We must understand that the biceps consists of two connected to each other muscles, the so-called inner and outer heads. And when you take the bar at the shoulder width, carrying ups for biceps, the outer part of it is swinging. But what about the external beam of the biceps? How to build biceps? Find answers in this article.
From the pumping of that area depends on a visual magnitude of the biceps, as well as its peak, but killing it in countless approaches, you can not achieve the large volumes. The main point is that the inside part of the biceps, which is backing the external one, just creates its scope and size, while the outer part is responsible for the more aesthetic shape. In order to pump the inside of the post successfully it must be taken much wider than usual ups, and perform with more weight without cheating, with an emphasis on the negative (lowering) phase. Thus, you will workout more the desired area of the muscle and be able to achieve the impressive results.
How to build external beam of the biceps? Some tips from Arnold Schwarzenegger
To increase the mass of the biceps, Arnold Schwarzenegger recommends using the basic exercise – classic lifting the bar on the biceps.

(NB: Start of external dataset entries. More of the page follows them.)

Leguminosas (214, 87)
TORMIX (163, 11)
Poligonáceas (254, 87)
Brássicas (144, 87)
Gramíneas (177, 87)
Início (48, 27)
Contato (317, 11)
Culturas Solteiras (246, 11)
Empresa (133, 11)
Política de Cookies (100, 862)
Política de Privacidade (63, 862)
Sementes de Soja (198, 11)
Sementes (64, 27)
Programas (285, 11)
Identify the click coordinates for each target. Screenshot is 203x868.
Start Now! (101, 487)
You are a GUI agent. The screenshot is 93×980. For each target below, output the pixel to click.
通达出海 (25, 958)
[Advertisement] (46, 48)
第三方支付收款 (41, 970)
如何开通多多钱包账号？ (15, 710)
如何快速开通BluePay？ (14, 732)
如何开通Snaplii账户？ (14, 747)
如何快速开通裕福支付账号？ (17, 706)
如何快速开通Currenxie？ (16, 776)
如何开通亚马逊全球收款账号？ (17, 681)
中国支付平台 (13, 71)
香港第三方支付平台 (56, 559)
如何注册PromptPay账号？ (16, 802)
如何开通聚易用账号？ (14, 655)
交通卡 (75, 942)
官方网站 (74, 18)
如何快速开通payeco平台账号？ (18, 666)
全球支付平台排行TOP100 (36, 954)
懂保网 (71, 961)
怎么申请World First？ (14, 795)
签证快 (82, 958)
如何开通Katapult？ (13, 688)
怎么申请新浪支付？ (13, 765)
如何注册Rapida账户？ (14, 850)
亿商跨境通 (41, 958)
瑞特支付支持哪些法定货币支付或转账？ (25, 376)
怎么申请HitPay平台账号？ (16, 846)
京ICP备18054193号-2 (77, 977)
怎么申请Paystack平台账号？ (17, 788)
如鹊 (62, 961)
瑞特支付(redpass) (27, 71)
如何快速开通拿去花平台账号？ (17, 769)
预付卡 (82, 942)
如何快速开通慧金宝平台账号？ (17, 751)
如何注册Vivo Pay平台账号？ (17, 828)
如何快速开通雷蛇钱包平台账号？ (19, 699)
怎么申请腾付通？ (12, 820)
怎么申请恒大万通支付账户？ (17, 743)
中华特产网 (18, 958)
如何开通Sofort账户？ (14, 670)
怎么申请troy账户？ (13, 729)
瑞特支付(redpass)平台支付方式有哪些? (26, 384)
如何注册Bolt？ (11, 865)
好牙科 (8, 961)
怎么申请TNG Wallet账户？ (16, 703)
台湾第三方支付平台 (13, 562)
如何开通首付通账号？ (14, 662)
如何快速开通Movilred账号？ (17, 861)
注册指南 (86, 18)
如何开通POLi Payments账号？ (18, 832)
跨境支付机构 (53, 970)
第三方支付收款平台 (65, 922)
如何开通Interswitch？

At the same time keep your palms straight, do not bend them. If in this exercise the arms are not straighten completely, it will be loaded mainly the middle part of the biceps, while fully straightening the arms, will work more the lower part of the biceps.
When you are working with a partner, Arnold Schwarzenegger recommends a version of the classic ascent to the biceps: perform an approach, give the rod to your partner, after doing the approach you must immediately perform the following approach by yourself to the most complete and well pumping.
With this arrangement, the exercise created a competitive spirit, which increases the effectiveness of training.
On the outer part of the biceps: the classic ascent by the narrow grip to perform the biceps, lifting the bar by the reverse grip on the biceps, the dumbbell in one arm tilt diverting the elbow to the side, so the dumbbell is moving towards the chest.
Let`s talk about supination
“So, what is supination?” If you are doing the flexion with two dumbbells and do the supination correct, your palms will be facing each other at the beginning of the motion, when the arms are lowered.
From this position, with straight arms, rotate your thumbs together to stretch the biceps fully. Then start simultaneous raising the dumbbells upward turning your thumbs in the opposite direction – from one to another – as the weight lifting. At the last point, your arms should be fully bent and your arms are turned as far as humanly possible. Such an inversion of the arms and wrists have supination motion.”
“Flexure of the arms with barbell and with cheating are unmatched in building a mass. I begin the motion with a barbell on my hips, using a grip at the shoulder-width, and nudge it with a slight motion of the body. This gives me enough momentum to pass any dead point as long as I concentrate. I reach full reduction of the biceps, then slowly lower the bar to the starting position. After the palms are facing upwards, I get the advantage of the supination, which elevates the outer head of the biceps throughout reduction, as well as developing thickness throughout the central part of the muscle – the balls”.
5 RULES OF TRAINING the biceps from ARNOLD
1) Diversity. Switch between the barbells, dumbbells and blocks.
2) Isolation. Do not help by the delta, lower back and other parts of the body, when you are training the biceps. Do not swing the weight.
3) Do the complete range of the motion. As far as applicable, move the weight in a controlled, but the final form, unless you are using a heavy traffic on the shocking training.
4) Find the groove. Select the full line of the motion for each exercise.
5) The total concentration. Do not let your mind wander. Always fixed on the exercise and feeling the muscles.